= Incised valleys =

Type of valley

Incised valleys are mountain-valley-like features that commonly result from river down cutting into coastal plains and continental shelves in response to marine regression. They are the key evidence to identify sequence boundary on seismic profiles and outcrops. The magnitudes of their down cutting have been used to estimate the global sea-level variations.

==Geological definition==
In contrast to mountain valleys, which owe their topography to structural movements, the formation of incised valleys is primarily in response to erosional base level drops during sea-level falls. Since sea-level fluctuations are most manifested in coastal areas, they are prominent in shallow water environments, where prior depositional surfaces are subject to subaerial erosion and fluvial systems continue carving downward. As sea-level rises, the incised valleys are drowned and filled with non-marine though estuary to open marine sediments. Subsequently, the term of incised valley has been extensively used to describe outcrops.

== Global distribution ==
Ancient channelized features in outcrops have long been reported in literature, but their significances in eustatic sea-level variation and chronostratigraphy have not been recognized until Vail et al (1977) put them in the context of sequence stratigraphy through seismic stratigraphy. With the development of offshore petroleum exploration, incised valleys have been widely identified on multi-channel seismic data coverage on continental shelves. Quaternary incised valleys, in particular, have been reported worldwide.
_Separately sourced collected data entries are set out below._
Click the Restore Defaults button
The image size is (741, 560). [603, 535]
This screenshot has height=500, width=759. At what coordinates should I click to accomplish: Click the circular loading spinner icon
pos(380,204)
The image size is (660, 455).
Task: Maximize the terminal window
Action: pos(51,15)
Because of extensive seismic data coverage on the continental shelf, most recent rivers along the US Gulf Coast have been recognized with their own incised valley extending to the continental shelf break.

== Depth dimension ==
Based on the estimation of continental ice volume, eustatic sea-level variations are calculated in the range of 200 meters. This is consistent with the observed depth magnitudes of Quaternary incised valleys. In northern Libya, a Late Miocene incised valley has been mapped with 150 kilometer length and at least 700 meter depth, far exceeding the Quaternary eustatic sea-level variations. It turns out that during the Late Miocene, the Mediterranean Sea was blocked from the Atlantic at Gibraltar Strait and the Mediterranean became a deep but shallow water basin by evaporation. This caused a regional erosional base level dropped more than 1000 meters. This is the well known geological event called the Messinian salinity crisis.